Quick start

These are the only things you need to do:

pip install bauplan --upgrade
  • Set up your username and authentication key (please, make sure you have both before starting)

bauplan --profile default config set api_key "your_bauplan_key"

Alternatively, you can manually create a ~/.bauplan/config.yml file with the following structure:

profiles:
  default:
    env: prod
    api_key: "my_bauplan_key"
    project_dir: .

Explore the data catalog

We pre-loaded some data for you so let’s start by looking at it in the data catalog using the CLI.

This command will show you the Iceberg tables in the main branch in the data lake.

bauplan branch get main

We can then explore the schema of the tables in the data catalog. The important tables for this tutorial are taxi_fhvhv and taxi_zones (here you can have a look of the datasets).

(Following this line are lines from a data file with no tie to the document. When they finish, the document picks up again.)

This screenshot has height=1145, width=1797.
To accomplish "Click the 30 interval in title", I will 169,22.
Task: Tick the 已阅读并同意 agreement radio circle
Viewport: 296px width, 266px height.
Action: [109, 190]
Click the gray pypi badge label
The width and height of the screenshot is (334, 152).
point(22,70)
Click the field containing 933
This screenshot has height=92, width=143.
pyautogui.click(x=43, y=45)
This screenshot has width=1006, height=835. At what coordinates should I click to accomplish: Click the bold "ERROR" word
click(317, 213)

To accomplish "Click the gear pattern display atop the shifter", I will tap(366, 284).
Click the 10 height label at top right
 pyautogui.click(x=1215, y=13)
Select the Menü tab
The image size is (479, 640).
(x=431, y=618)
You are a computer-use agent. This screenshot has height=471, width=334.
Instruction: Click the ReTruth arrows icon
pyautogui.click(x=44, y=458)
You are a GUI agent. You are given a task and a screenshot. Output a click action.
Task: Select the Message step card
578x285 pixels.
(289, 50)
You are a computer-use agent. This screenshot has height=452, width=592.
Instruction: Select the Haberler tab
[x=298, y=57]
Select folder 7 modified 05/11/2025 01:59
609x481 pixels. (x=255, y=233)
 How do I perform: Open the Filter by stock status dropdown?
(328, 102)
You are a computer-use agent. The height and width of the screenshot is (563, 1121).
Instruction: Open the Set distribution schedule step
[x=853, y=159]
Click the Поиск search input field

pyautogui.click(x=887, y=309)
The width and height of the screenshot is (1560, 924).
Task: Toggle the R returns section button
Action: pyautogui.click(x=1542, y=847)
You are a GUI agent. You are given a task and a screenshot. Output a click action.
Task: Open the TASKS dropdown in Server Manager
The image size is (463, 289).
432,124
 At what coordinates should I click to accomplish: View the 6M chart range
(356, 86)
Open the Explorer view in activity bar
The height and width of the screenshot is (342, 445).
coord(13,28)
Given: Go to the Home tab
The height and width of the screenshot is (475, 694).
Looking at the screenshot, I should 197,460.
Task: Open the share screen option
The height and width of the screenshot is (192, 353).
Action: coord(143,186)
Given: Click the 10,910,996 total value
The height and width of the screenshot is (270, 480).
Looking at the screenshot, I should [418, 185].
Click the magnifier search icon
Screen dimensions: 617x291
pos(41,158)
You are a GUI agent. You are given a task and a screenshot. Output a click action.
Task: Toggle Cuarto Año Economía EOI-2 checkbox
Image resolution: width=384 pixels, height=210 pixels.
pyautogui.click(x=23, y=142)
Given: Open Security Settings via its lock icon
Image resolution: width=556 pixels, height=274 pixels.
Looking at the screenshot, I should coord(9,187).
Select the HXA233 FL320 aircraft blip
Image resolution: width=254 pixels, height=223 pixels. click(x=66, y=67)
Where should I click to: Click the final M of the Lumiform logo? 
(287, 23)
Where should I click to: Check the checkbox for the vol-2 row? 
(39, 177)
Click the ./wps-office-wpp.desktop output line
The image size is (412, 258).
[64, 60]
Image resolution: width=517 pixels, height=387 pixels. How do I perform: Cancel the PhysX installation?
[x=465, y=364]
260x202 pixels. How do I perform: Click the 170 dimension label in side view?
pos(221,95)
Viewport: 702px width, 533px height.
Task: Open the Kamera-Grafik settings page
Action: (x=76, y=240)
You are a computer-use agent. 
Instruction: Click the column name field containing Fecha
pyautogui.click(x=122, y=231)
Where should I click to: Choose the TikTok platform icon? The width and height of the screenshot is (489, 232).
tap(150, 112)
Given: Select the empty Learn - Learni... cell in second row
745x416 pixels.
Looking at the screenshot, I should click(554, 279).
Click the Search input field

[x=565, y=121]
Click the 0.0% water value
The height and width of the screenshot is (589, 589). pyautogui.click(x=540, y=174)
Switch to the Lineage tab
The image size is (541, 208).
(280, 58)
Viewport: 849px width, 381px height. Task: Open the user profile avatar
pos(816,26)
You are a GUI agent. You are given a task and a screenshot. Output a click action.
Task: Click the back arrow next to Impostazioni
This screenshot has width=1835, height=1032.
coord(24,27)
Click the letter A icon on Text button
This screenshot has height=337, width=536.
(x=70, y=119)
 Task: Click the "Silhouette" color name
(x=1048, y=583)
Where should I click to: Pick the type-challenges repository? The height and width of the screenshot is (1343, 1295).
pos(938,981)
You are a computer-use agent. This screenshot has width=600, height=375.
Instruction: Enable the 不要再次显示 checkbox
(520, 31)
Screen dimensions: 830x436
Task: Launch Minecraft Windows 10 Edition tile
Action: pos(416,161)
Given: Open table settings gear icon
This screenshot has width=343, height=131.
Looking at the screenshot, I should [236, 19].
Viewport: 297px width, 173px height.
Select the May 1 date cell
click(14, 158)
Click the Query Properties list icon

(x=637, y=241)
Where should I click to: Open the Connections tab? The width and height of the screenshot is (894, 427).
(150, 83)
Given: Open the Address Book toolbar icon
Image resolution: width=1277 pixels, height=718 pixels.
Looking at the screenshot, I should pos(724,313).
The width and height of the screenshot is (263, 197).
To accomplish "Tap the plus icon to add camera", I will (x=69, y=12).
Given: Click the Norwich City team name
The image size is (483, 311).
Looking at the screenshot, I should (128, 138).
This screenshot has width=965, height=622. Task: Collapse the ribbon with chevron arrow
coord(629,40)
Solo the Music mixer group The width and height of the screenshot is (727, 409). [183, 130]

bauplan table get taxi_fhvhv
bauplan table get taxi_zones

Run a query

You can query the data directly in the data lake using the CLI:

bauplan query "SELECT max(tips) FROM taxi_fhvhv WHERE pickup_datetime = '2023-01-01T00:00:00-05:00'"

The results will be visualized in your terminal (we will show how to use different interfaces than the CLI later in the tutorial ).

Run a pipeline

Go into the folder quick_start, and run our demo pipeline. You should see the terminal updating in real-time as the code is executed.

cd quick-start
bauplan run

👏👏 Congratulations, you just ran your first Bauplan pipeline! In this example, you ran a very simple pipeline composed of two Python functions:

flowchart LR id0[(taxi_fhvhv)]-->id2[models.trips_and_zones] id1[(taxi_zones)] --> id2[models.trips_and_zones] id2[models.trips_and_zones]-->id3[models.normalized_taxi_trips]
What happens when we do bauplan.run?
  • Bauplan parsed the code in the file models.py,

  • built a logical plan based on the implicit dependencies between the nodes,

  • and ran the nodes of the pipeline as isolated functions in the cloud, while streaming back in real time.